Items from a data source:
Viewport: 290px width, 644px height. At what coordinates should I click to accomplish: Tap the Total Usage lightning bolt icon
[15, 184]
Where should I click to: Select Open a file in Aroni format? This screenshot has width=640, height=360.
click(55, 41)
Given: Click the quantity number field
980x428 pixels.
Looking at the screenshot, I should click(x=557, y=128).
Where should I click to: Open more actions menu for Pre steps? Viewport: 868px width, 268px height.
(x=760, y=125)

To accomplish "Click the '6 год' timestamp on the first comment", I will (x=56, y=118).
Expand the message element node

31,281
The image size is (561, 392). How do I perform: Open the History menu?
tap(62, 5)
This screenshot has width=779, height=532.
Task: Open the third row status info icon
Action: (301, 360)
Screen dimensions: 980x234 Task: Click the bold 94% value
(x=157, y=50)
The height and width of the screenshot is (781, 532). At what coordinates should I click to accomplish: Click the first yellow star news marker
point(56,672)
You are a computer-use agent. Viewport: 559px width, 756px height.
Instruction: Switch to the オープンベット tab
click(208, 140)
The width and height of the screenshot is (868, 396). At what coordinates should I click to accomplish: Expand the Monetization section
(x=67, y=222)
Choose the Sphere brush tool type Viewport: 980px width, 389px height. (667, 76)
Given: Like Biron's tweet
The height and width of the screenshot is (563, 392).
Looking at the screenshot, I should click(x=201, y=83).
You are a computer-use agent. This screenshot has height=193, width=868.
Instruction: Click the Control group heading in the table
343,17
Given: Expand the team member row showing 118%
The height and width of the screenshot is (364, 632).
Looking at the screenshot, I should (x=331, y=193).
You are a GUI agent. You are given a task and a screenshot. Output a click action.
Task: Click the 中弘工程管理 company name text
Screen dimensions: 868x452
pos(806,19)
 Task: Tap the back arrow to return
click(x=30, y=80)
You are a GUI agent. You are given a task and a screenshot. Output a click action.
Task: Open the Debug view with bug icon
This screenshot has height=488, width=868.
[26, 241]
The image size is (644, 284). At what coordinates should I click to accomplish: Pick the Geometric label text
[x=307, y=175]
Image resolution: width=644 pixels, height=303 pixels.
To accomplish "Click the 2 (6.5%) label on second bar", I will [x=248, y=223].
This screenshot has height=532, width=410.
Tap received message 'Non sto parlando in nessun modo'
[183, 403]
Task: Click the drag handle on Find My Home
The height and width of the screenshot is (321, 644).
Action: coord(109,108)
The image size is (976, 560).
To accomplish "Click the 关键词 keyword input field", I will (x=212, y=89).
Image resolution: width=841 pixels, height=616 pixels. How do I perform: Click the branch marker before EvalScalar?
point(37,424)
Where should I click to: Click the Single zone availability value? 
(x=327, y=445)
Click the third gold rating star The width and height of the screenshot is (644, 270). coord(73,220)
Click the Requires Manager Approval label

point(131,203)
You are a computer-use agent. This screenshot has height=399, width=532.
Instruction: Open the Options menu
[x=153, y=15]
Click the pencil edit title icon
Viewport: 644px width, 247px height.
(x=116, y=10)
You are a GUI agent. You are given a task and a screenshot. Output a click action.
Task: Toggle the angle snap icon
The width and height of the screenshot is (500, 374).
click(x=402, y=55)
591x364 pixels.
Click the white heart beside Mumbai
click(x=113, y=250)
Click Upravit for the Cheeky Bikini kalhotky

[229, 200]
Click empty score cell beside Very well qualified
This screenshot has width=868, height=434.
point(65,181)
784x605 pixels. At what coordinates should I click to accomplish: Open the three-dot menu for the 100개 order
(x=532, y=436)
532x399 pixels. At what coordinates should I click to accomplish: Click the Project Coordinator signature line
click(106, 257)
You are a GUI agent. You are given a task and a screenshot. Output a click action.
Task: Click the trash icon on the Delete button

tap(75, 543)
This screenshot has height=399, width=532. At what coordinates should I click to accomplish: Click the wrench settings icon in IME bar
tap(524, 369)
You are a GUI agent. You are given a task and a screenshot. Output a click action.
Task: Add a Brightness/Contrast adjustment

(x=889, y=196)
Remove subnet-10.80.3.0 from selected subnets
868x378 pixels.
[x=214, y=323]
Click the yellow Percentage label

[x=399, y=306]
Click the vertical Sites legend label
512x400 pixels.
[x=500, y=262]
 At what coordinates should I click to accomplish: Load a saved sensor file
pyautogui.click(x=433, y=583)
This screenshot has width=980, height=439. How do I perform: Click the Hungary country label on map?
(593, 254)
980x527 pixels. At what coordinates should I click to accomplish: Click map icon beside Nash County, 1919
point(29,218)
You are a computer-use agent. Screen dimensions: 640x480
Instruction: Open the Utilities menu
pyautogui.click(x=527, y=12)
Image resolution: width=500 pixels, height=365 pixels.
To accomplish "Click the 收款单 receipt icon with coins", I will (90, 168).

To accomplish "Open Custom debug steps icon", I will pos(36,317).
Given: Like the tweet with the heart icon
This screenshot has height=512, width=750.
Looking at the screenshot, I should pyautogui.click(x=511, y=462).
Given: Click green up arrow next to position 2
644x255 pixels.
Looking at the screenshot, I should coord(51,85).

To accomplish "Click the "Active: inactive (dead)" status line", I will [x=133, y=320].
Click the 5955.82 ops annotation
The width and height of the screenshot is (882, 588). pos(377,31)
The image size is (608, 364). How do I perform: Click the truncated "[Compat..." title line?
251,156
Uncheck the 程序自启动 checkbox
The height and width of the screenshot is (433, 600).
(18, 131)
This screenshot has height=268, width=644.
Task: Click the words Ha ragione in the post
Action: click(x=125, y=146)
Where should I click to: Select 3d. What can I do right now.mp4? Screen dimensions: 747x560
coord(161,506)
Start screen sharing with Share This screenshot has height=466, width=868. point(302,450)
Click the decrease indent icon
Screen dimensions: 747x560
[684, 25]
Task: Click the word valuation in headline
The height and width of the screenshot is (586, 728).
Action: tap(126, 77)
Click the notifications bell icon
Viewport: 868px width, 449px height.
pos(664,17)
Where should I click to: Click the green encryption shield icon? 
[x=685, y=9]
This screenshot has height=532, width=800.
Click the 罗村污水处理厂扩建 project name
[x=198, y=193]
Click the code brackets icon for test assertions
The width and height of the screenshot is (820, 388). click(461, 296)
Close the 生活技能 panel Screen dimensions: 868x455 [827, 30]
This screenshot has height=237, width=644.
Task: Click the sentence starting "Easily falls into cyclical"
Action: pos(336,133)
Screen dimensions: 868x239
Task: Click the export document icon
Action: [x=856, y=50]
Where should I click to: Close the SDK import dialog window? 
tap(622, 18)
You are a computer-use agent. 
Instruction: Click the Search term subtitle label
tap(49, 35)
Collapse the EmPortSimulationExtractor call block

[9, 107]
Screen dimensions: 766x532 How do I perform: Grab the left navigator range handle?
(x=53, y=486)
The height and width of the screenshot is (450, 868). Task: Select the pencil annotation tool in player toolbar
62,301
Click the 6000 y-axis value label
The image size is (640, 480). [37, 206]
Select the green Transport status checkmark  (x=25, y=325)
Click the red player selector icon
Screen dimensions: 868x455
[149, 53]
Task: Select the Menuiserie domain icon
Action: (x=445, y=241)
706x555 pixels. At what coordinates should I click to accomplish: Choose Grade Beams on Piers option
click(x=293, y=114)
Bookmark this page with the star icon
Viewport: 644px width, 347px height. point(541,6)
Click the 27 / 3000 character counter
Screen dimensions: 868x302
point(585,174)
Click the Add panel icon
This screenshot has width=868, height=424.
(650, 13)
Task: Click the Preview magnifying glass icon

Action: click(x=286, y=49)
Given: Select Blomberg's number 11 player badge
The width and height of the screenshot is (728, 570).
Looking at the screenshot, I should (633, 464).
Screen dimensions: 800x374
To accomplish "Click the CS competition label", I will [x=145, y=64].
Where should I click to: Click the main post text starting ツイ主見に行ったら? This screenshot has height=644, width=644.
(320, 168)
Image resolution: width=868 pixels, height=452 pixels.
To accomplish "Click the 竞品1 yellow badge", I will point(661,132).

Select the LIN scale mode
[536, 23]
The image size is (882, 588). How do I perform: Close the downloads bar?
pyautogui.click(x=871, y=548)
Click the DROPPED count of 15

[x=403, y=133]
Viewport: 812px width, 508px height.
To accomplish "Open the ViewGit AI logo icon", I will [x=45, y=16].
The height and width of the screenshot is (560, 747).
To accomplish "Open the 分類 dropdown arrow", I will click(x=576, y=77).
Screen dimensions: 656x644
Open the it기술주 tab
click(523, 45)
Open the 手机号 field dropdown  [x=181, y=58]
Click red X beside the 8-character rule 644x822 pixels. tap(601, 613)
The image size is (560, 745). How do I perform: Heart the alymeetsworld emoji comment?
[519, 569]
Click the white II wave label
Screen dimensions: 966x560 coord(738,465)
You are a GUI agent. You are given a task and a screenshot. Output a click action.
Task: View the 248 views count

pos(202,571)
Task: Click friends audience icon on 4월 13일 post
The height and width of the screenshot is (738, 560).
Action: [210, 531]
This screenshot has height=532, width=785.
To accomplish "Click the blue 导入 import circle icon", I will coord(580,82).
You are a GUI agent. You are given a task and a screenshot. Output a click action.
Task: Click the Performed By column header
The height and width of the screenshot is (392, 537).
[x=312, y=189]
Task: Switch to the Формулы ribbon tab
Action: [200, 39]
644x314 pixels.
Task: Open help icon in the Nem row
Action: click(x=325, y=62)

**Task details**
Reproduce exactly the lines above from the line with "Click the 6000 y-axis value label" to the line with "Click the 27 / 3000 character counter", including both, and add nothing.

**Answer area**
Click the 6000 y-axis value label
The image size is (640, 480). [37, 206]
Select the green Transport status checkmark  (x=25, y=325)
Click the red player selector icon
Screen dimensions: 868x455
[149, 53]
Task: Select the Menuiserie domain icon
Action: (x=445, y=241)
706x555 pixels. At what coordinates should I click to accomplish: Choose Grade Beams on Piers option
click(x=293, y=114)
Bookmark this page with the star icon
Viewport: 644px width, 347px height. point(541,6)
Click the 27 / 3000 character counter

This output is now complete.